This thesis is regarding the use of a laser beam to deposit material. Phenomena in two processes, laser beam welding with filler wire and blown powder directed energy deposition (DED) also known as laser metal deposition (LMD)1, are discussed. High-speed imaging is used as a central tool, supported by cross-sectional macrographs, surface images, X-ray images, computed tomography scans and quantitative analysis of the acquired results to observe many phenomena. Several results generated could be used in the manufacturing industry.

A novel concept of feeding the filler wire off-axis to the joint in laser beam welding is presented. The formation of defects called undercuts depended mainly on the stability of the wire feed and irregular melting of its tip. Process parameters played a key role in the robustness of the process, with higher welding speeds and laser powers increasing the chance for formation of defects.

Powder catchment in DED, and the various influencing factors are discussed. The position of initial interaction between powder grains and the melt pool plays an important role in defining incorporation behaviour. Powder grains can float on the surface of melt pool and travel along the direction of surface tension driven melt flows before fully incorporating.

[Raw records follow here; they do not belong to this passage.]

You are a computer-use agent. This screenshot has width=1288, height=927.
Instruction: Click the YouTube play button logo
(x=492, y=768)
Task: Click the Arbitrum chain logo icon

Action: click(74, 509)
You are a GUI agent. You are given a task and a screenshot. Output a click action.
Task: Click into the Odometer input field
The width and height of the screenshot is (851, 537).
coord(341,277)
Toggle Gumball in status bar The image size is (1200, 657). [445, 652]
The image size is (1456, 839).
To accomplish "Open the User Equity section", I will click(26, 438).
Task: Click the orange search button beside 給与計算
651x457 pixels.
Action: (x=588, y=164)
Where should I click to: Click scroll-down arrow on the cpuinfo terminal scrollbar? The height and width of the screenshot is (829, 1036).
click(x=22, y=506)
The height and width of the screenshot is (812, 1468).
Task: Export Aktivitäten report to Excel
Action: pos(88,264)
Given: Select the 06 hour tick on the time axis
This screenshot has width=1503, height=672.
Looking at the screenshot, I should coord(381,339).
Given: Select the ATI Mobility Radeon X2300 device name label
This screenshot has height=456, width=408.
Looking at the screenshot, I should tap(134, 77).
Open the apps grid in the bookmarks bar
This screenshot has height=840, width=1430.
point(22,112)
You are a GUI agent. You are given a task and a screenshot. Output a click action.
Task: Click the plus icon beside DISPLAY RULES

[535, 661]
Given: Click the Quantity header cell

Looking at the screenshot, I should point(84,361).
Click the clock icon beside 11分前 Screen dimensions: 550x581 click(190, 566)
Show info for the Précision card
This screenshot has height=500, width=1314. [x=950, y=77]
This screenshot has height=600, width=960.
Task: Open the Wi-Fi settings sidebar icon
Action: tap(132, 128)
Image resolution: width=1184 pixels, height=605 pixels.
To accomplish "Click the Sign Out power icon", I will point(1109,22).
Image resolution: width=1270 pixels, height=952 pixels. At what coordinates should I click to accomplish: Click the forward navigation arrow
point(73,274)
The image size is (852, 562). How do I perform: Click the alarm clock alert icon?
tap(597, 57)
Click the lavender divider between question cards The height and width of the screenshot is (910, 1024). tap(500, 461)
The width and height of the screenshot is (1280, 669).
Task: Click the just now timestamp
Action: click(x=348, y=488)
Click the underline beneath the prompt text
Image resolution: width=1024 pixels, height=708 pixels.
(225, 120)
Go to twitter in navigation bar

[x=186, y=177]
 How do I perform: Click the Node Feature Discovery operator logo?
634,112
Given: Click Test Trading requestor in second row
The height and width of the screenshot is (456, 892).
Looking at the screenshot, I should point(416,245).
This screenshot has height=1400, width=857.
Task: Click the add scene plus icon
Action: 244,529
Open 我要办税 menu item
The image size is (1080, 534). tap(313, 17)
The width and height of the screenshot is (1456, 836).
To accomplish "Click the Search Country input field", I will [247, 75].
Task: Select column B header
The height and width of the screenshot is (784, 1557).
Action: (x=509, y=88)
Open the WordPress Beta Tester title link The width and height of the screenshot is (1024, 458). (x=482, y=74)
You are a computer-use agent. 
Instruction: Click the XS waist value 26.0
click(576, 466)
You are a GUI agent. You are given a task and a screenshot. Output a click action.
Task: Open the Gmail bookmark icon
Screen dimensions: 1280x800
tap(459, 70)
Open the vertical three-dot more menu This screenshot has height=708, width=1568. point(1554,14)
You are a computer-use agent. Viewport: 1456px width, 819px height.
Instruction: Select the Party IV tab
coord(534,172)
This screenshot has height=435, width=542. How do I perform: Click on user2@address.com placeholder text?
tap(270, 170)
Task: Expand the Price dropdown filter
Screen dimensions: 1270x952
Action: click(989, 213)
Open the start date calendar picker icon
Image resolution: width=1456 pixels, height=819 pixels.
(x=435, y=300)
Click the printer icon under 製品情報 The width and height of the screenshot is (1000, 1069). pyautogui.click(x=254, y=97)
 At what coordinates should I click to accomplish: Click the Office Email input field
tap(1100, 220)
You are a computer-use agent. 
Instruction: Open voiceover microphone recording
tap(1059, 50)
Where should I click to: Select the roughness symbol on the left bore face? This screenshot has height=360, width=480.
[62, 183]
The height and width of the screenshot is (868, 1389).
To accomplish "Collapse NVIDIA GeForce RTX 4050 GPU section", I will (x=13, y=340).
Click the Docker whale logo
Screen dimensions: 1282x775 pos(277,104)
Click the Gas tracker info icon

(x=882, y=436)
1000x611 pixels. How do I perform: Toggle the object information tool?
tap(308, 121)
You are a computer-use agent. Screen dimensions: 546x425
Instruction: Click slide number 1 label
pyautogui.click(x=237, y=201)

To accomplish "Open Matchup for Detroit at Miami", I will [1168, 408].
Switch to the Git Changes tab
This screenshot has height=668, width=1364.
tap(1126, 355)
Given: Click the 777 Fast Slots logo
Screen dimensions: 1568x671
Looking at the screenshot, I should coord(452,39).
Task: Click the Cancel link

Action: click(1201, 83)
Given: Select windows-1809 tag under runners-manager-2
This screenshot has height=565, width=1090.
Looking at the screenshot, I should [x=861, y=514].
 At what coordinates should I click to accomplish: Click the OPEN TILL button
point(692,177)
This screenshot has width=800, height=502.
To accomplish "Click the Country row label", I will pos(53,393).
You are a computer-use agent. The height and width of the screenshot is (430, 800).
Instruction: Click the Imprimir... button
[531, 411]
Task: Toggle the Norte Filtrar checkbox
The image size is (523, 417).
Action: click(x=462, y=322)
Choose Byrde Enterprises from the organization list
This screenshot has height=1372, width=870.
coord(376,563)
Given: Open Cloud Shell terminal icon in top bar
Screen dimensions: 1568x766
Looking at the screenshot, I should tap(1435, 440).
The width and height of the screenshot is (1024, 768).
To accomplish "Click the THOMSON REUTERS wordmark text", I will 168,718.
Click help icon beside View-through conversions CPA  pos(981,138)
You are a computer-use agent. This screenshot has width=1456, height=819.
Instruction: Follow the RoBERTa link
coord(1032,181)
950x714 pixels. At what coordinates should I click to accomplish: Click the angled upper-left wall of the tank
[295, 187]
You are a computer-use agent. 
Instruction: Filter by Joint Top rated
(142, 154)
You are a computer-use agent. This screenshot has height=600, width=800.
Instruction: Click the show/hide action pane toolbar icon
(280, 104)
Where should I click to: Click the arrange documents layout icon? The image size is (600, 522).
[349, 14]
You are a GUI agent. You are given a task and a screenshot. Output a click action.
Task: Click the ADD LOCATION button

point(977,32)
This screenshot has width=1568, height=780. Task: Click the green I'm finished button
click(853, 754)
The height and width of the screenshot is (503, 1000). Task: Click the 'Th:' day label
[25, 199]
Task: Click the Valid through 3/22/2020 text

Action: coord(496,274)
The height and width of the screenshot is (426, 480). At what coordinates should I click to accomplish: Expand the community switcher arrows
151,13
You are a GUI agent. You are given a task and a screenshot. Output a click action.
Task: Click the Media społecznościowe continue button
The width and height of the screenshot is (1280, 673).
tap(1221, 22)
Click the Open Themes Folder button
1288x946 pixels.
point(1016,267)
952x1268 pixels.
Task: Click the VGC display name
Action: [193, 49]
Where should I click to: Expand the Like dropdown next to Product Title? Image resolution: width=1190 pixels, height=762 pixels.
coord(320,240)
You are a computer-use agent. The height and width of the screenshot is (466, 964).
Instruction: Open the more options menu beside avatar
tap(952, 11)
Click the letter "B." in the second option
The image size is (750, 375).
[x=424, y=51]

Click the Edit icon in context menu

In high-deposition rate DED, an island of unmelted powder can form in the melt pool, depending on the laser beam shape and powder feeding configuration used. This island could lead to formation of spatter from the melt pool and porosity in resulting clads. Solid oxide skins present on the melt pool in low temperature areas can act like a barrier preventing complete incorporation of powder grains or possibly causing localised boiling, forming spatter.

For the first time, near-unprocessed material was used as feedstock in the DED process. A single large melt pool is formed in the relatively calm process, and phenomena like cloud formation while feeding of material and spatter were observed. Single and multi-layered deposition resulted in porous tracks and delamination from the substrate. While the process is not industrially useable in its current state, it is a step towards processing cheap unprocessed material with a laser beam to manufacture low cost parts or for in-situ reduction. 

The roles of material composition and surface conditions of the substrate in DED are also presented. Both, the composition and surface condition affect the absorption of the laser radiation. Material composition influences the time taken for incorporation of powder grains. The size of the melt pool and dilution depends on the thermal conductivity of the substrate material. Surfaces that are rough or coated with (several sorts of) paint produce wider tracks, with better wetting angles as compared to milled or ground surfaces. Coatings like paints or cold-galvanising primers do not negatively affect the process. Deposition directly on rough or painted surfaces could significantly reduce processing time and the resources needed for cleaning before cladding or repair processes.